What is needed is an exact transcription of the line containing "Instruction: Select the Releases tab" and every line after it through the end of the entries below, with no pictures.

(Data extracts Opens)

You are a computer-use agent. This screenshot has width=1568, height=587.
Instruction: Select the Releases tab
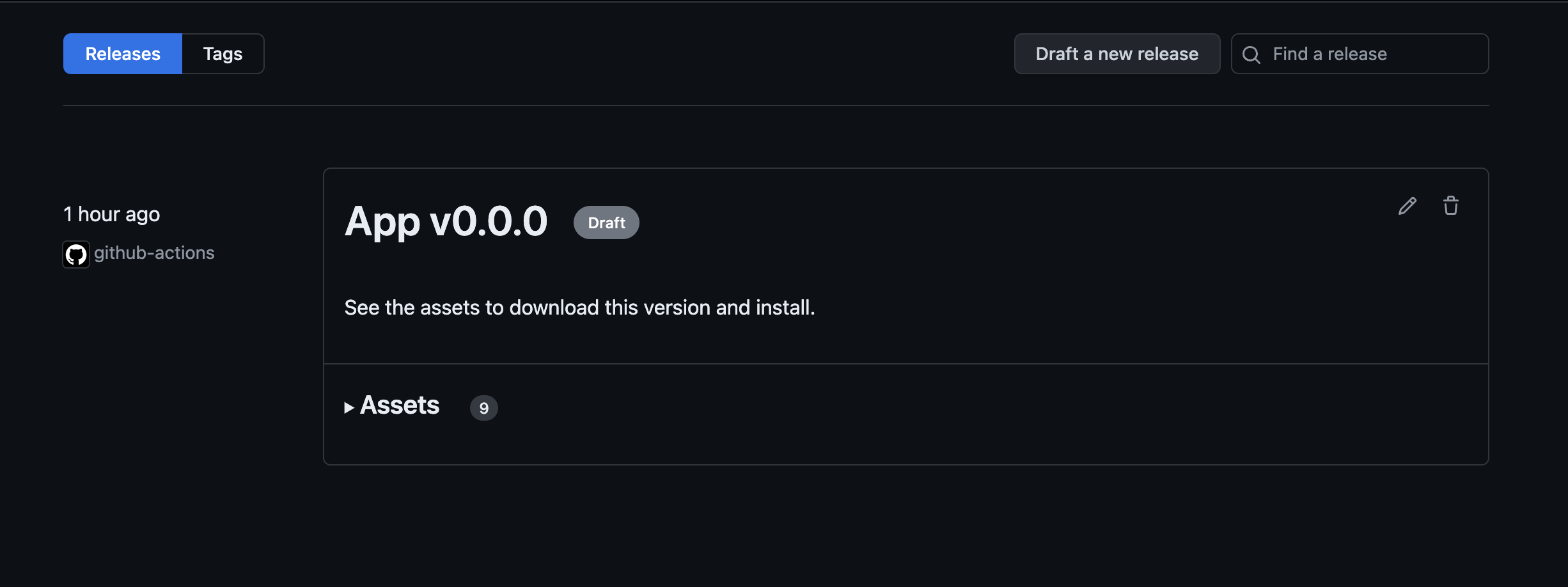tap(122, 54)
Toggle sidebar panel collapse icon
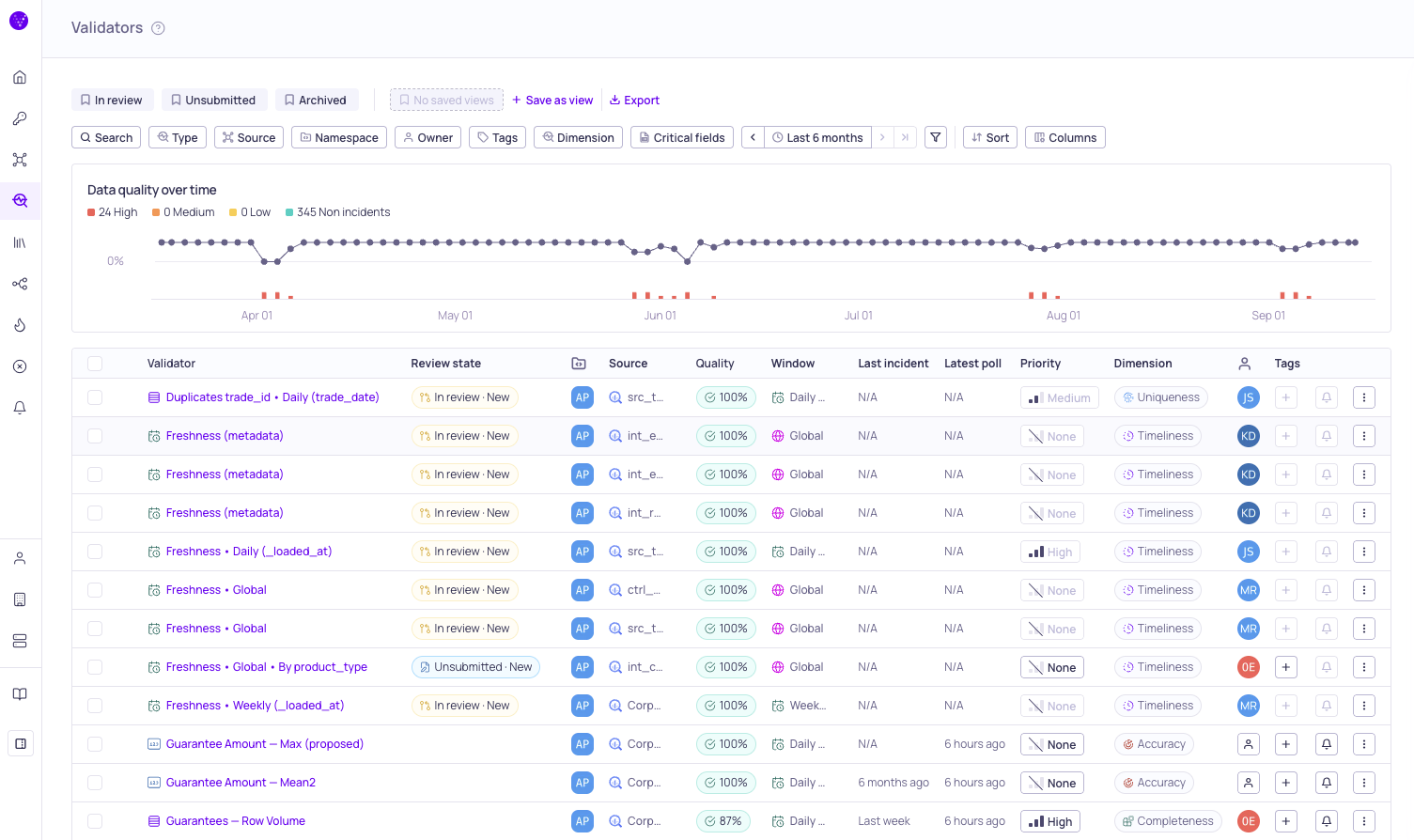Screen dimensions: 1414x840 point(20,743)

(Data extracts Closes)

### Response area
Instruction: Select the Releases tab
tap(122, 54)
Toggle sidebar panel collapse icon
Screen dimensions: 1414x840 point(20,743)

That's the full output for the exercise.